Scan the records that follow, and whenever a line has the word "Task", copy it.

» DATASET EXCERPTS:
== Segment start ==
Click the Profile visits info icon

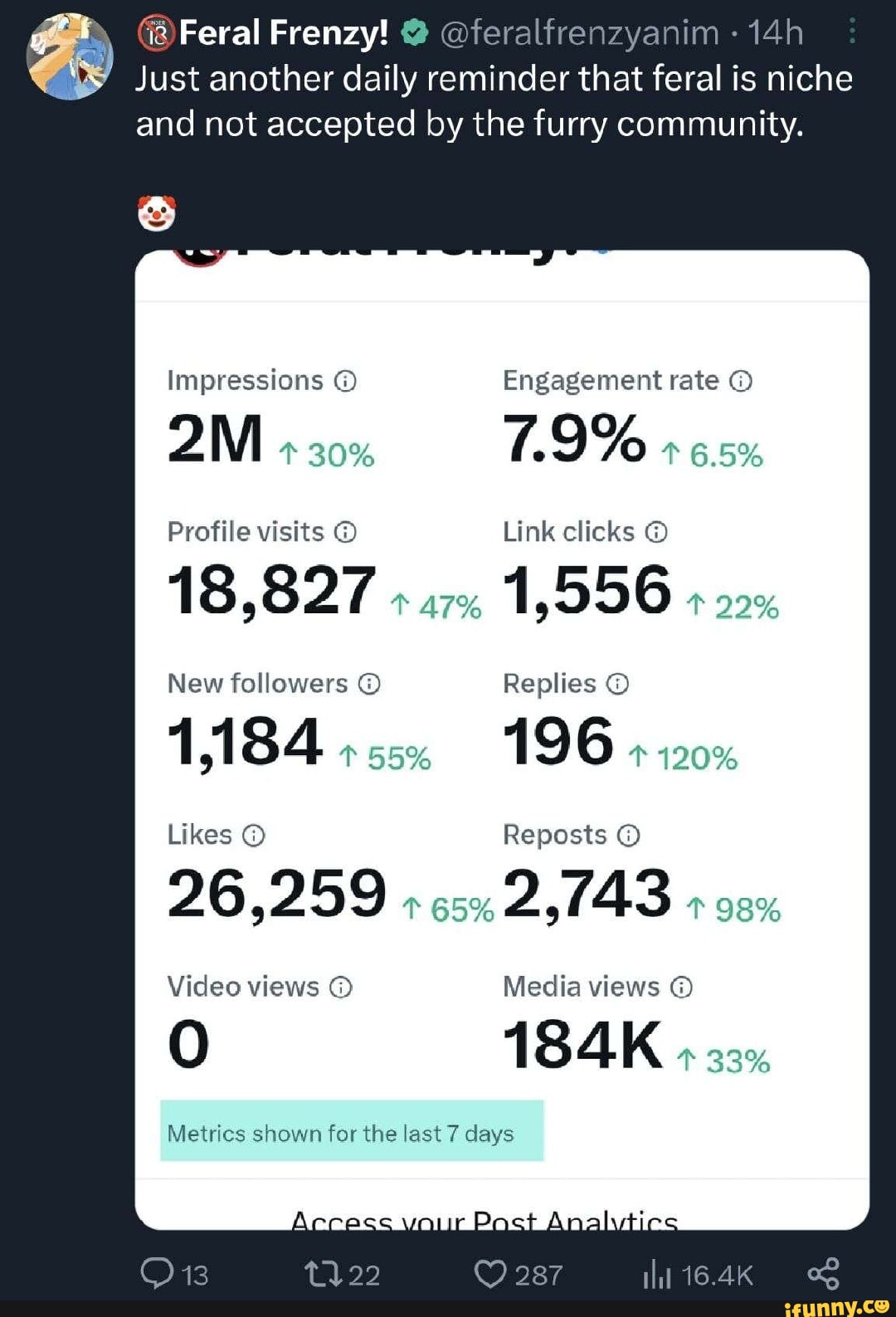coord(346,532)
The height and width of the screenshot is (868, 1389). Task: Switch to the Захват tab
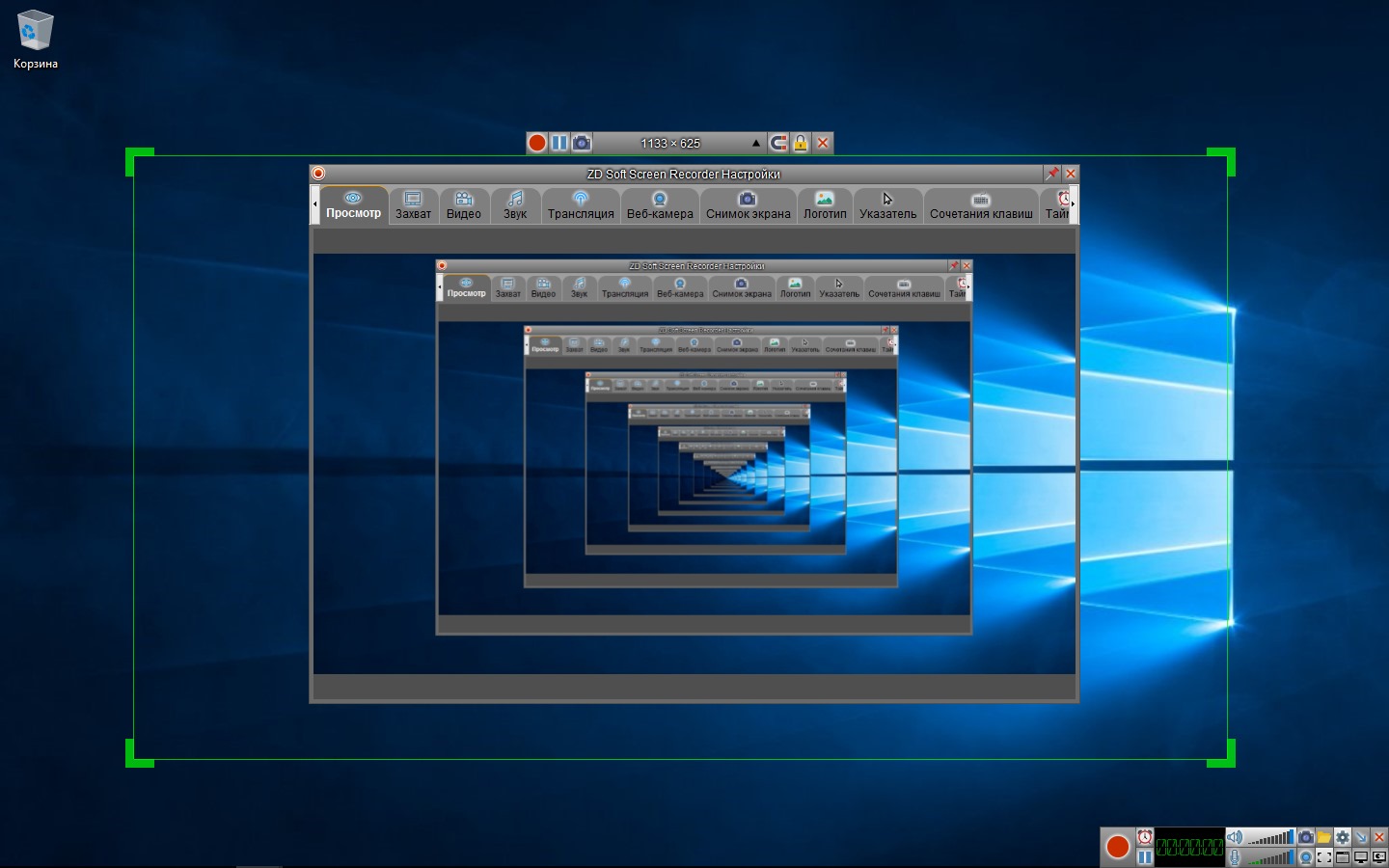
== Segment end ==
== Segment start ==
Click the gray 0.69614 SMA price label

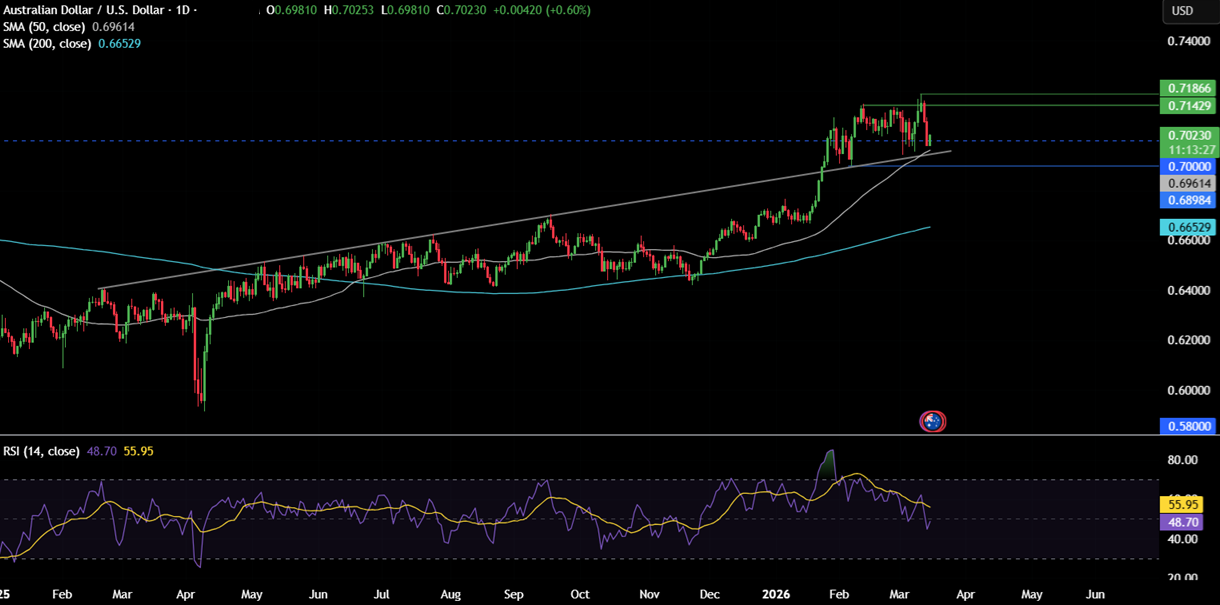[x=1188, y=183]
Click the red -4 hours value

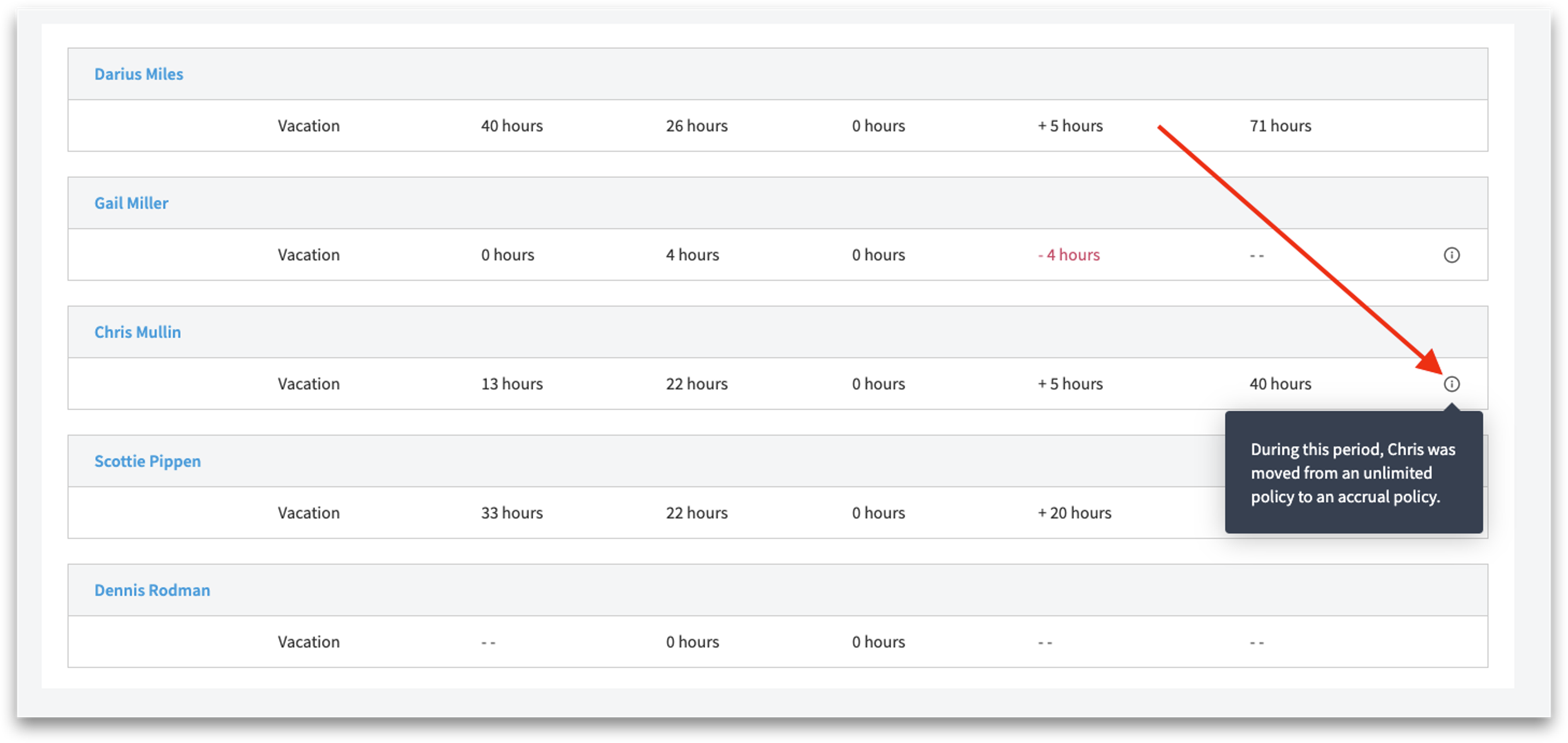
== Segment end ==
== Segment start ==
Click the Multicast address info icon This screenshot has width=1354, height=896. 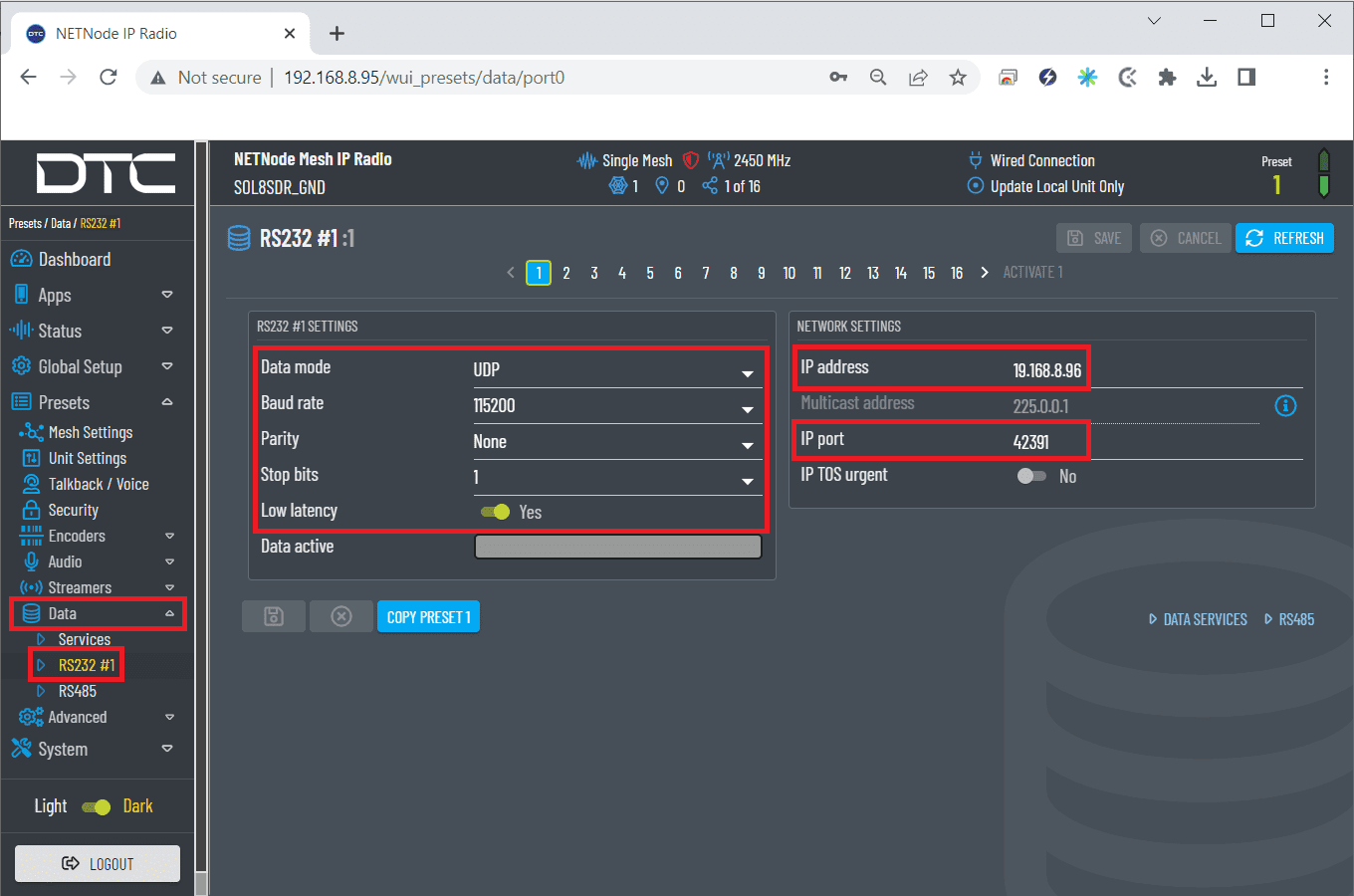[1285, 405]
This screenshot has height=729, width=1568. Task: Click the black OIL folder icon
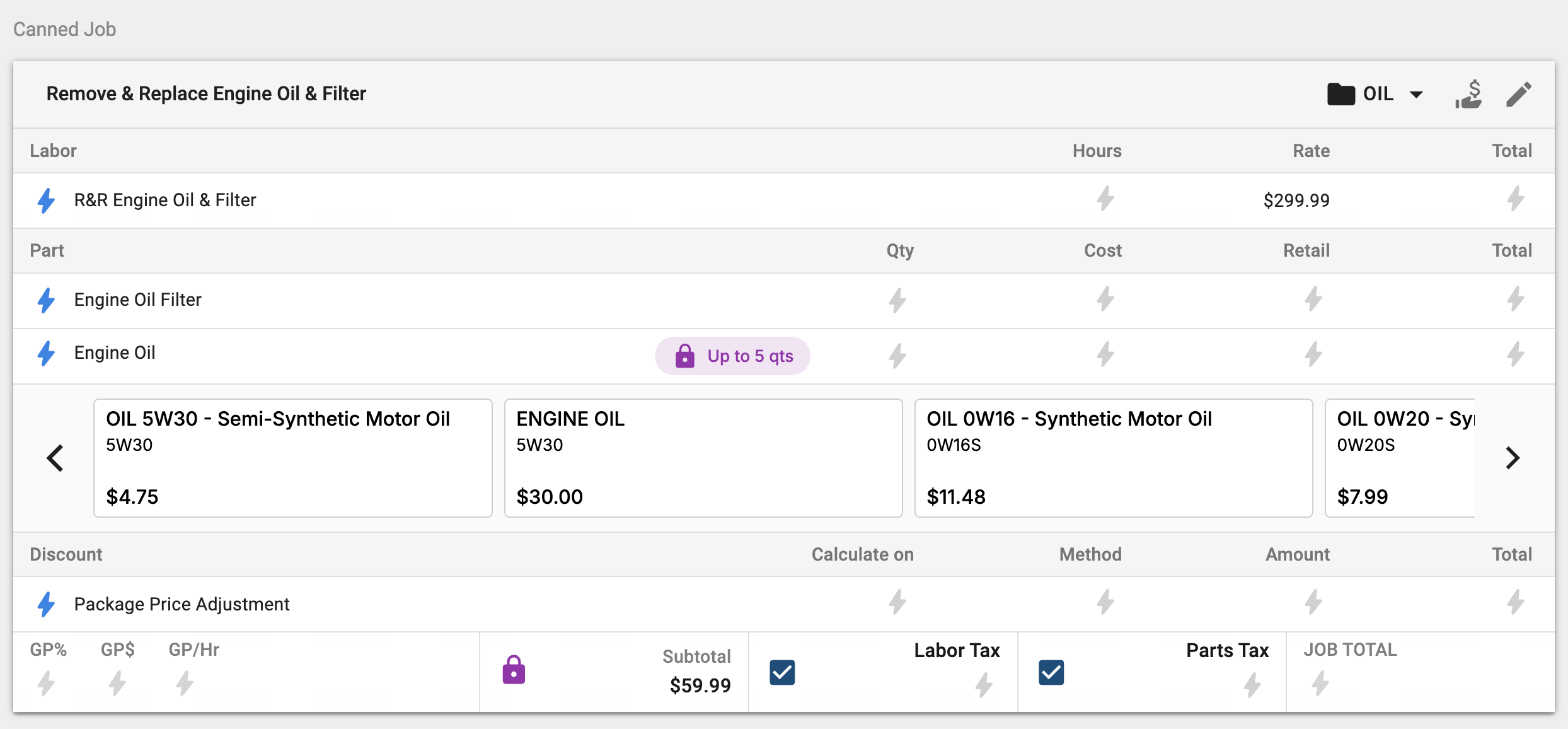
== Segment end ==
» ANSWER SECTION:
The height and width of the screenshot is (868, 1389). Task: Switch to the Захват tab
This screenshot has height=729, width=1568. Task: Click the black OIL folder icon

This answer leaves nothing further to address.